Prenons un autre exemple : le document de prévention des risques mentionne bien le risque constitué par le transport de matières dangereuses sur l’autoroute A6 qui coupe la commune en deux avec en prime la proximité d’une station – service, mais ne dit rien des deux nœuds autoroutiers qui se sont créés depuis au sud de la commune (raccordement à l’A89 à 500 m de la limite sud) et au nord (raccordement à l’A46, 1,5 km de limite nord pour le départ de la bretelle). Tout cela ne devient clair qu’en regardant la carte.
Carte encore pour localiser la centrale nucléaire la plus proche, visible par temps clair des hauts de la commune voisine (Bugey 60 km par la route, 38 km à vol d’oiseau), les laboratoires P4 (15 km à vol d’oiseau), les sites Seveso (30 km par la route), Tchernobyl (2474 km par la route, 1600 km à vol d’oiseau). Elle pourrait continuer ainsi jusqu’à Fukushima. Et bien plus loin encore, car même les cartes dissimulent une partie du réel [soit volontairement, soit qu’il ait été oublié, jamais cartographié].
Il fallait au 18e siècle cinq jours pour aller de Paris à Lissieu, un peu moins au 19e siècle par les diligences Caillard, beaucoup moins avec le train (depuis Saint-Germain-au-Mont d’or), deux heures maintenant (de la gare de Lyon Part-Dieu).
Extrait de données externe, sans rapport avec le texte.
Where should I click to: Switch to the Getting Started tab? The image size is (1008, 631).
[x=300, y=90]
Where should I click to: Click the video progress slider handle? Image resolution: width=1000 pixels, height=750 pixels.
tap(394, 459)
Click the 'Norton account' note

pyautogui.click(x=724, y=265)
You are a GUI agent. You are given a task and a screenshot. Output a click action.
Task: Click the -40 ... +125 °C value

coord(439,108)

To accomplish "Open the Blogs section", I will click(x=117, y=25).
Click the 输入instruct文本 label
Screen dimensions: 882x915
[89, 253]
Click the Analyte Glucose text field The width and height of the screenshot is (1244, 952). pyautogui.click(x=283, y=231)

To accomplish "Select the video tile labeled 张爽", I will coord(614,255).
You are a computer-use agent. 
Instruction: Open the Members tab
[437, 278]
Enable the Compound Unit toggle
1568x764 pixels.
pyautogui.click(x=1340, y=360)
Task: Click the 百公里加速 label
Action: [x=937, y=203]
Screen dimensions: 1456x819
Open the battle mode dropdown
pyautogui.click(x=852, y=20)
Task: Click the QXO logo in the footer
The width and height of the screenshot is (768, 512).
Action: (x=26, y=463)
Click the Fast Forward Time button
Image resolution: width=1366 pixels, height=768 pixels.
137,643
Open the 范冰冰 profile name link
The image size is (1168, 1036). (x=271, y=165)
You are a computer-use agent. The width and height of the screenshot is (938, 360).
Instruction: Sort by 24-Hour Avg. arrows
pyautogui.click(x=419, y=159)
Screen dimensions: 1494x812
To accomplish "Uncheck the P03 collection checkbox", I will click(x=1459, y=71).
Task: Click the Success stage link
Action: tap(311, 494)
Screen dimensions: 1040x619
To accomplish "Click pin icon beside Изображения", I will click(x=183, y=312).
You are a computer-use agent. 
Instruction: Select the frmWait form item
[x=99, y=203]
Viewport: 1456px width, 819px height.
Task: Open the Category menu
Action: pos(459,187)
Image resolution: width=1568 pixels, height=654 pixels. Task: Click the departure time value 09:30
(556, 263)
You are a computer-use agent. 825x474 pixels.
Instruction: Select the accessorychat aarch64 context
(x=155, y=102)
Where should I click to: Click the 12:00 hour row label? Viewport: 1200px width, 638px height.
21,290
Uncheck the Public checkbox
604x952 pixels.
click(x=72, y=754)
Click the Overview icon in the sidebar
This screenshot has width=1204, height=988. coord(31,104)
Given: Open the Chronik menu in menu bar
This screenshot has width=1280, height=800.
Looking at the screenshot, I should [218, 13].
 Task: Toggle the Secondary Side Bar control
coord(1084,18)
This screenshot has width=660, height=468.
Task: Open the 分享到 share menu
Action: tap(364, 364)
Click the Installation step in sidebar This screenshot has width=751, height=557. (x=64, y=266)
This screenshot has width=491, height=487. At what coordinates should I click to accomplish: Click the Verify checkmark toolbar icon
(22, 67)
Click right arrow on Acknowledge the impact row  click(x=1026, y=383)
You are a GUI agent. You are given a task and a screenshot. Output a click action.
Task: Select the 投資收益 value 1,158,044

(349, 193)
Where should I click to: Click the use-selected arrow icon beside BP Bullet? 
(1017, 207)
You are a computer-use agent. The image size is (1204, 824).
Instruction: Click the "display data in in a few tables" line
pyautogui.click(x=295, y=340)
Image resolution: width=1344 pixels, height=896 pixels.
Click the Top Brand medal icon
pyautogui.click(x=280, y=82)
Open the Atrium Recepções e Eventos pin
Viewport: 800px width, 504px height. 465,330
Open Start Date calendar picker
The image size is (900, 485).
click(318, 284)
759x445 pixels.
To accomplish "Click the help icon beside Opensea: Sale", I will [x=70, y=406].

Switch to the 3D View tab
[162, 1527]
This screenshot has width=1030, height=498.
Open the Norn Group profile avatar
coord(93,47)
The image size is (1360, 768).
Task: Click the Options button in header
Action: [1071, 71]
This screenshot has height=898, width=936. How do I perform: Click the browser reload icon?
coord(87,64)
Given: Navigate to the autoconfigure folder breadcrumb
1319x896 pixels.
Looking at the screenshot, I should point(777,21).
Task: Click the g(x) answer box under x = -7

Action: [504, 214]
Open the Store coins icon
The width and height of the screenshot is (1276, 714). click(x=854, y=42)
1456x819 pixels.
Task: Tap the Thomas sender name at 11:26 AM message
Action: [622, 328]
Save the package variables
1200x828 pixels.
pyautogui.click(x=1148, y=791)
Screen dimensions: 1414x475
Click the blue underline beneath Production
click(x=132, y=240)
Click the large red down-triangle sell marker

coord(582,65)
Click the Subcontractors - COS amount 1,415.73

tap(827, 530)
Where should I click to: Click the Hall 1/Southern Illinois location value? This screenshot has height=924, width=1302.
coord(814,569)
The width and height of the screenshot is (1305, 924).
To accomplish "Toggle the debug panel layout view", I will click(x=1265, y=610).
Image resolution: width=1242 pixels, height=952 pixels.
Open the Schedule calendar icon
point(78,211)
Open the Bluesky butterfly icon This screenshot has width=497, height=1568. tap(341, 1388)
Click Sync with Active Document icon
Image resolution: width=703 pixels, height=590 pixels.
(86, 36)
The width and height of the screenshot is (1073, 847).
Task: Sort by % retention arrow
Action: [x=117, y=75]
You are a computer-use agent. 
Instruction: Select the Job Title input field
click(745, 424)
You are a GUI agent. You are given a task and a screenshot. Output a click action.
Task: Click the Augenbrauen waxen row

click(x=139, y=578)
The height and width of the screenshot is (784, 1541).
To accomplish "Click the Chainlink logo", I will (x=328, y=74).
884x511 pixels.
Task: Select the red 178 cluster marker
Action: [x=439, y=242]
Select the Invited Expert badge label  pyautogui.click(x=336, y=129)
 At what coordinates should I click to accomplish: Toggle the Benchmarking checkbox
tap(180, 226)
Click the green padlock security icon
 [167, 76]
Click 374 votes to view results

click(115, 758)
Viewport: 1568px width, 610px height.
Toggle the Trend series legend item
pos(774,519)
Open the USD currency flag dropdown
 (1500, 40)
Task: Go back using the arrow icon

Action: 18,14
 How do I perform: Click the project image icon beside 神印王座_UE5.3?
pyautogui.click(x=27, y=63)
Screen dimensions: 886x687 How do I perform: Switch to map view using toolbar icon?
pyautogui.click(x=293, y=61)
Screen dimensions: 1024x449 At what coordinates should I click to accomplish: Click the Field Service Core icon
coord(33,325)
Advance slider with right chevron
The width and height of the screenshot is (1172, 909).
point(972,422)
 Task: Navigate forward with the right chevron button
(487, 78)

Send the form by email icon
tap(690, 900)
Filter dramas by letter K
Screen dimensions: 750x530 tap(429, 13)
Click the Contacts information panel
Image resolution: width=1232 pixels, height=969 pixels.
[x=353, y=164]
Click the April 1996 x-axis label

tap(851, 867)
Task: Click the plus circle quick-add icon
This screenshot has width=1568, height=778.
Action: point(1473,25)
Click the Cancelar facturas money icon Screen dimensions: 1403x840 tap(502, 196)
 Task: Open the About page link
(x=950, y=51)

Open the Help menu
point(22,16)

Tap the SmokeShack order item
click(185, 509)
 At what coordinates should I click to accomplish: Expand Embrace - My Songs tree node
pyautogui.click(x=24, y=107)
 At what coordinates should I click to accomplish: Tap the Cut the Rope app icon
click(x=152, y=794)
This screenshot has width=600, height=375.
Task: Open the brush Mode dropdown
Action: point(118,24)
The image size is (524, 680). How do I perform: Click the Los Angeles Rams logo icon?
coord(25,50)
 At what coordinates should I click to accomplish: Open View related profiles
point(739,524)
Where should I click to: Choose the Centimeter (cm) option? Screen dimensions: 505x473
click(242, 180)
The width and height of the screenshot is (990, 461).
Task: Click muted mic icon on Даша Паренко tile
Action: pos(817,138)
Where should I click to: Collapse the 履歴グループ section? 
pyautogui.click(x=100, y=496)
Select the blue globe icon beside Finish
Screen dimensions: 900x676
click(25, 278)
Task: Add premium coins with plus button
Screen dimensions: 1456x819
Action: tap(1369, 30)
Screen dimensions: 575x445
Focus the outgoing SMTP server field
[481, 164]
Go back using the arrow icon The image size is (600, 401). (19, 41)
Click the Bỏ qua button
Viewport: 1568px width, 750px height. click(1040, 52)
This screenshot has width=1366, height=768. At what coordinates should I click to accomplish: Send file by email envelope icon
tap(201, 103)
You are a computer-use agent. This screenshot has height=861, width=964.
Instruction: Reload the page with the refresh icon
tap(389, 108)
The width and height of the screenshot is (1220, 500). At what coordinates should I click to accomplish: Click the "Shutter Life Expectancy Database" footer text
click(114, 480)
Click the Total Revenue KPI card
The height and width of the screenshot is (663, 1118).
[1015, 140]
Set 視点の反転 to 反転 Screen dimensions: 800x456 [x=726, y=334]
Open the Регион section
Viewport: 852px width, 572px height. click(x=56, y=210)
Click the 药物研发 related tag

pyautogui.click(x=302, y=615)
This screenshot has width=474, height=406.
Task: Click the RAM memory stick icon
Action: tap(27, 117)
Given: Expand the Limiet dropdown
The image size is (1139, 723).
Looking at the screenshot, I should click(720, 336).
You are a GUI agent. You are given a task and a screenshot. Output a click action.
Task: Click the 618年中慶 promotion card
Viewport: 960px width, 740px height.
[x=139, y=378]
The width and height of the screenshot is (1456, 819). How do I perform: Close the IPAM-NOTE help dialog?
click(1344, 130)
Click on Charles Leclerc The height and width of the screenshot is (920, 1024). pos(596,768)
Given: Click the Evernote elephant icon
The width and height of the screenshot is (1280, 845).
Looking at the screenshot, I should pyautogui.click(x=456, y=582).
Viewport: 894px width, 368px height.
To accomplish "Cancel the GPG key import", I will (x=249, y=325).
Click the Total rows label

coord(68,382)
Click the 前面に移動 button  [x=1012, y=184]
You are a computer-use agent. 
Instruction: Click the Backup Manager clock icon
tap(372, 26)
Livré en un jour, livré en 30 minutes. À quoi se fier pour percevoir le monde selon les catégories l’espace et du temps ? Si la réalité vraie n’est que la représentation qu’elle en a, laquelle choisir ? Elle ne vit pourtant pas dans une fiction.
Bonjour Danièle, contente de retrouver tes pensées déambulantes
merci Catherine. Contente que tu sois là.
Comment ne pas penser à la Carte du Tendre… Pas encore de GPS assez puissant pour en repérer les points de rencontre , d’abord en rêve, puis sait-on jamais dans la réalité, en passant par la fiction ? Je pense aussi à la chèvre de Mr Seguin et son rond d’herbe archi-brouté… Et la corde qui s’effiloche… s’effiloche… Et parfois, Crac ! Elle part en oubliant sa carte … bancaire… L’adultère aujourd’hui n’existe plus guère , La loyauté et le respect de l’autre si ! Mais le Désir, le phénoménal Désir d’autre chose de nouveau… Chanson de Christophe… https://greatsong.net/PAROLES-CHRISTOPHE,LA-MAN,100208900.html
Merci Marie-Thérèse. Je n’avais pas vu tout ça dans mon texte. Ce qui est bien dans le projet 40 jours, c’est qu’on ne se censure pas (ça va trop vite) et qu’on fait sans doute sortir des choses qu’on n’aurait jamais dites comme ce rêve.
Merci Danièle. Voilà qui me relance dans le rêve fou et impossible de la carte qui contiendrait toutes les cartes, comme dans une fiction à la Umberto Eco.
Merci Ugo. La passion des cartes, ce n’est pas rien. Dans un monde tellement déréalisé qu’on ne se guide plus qu’au GPS.
Bonjour Danièle, je reprends avec retard la lecture des textes du début de l’été. J’aime beaucoup celui-ci, surtout le paragraphe qui commence par « Le rêve n’est pas la réalité. La fiction non plus tout comme la carte n’est pas le territoire » et le suivant sur les ruisseaux.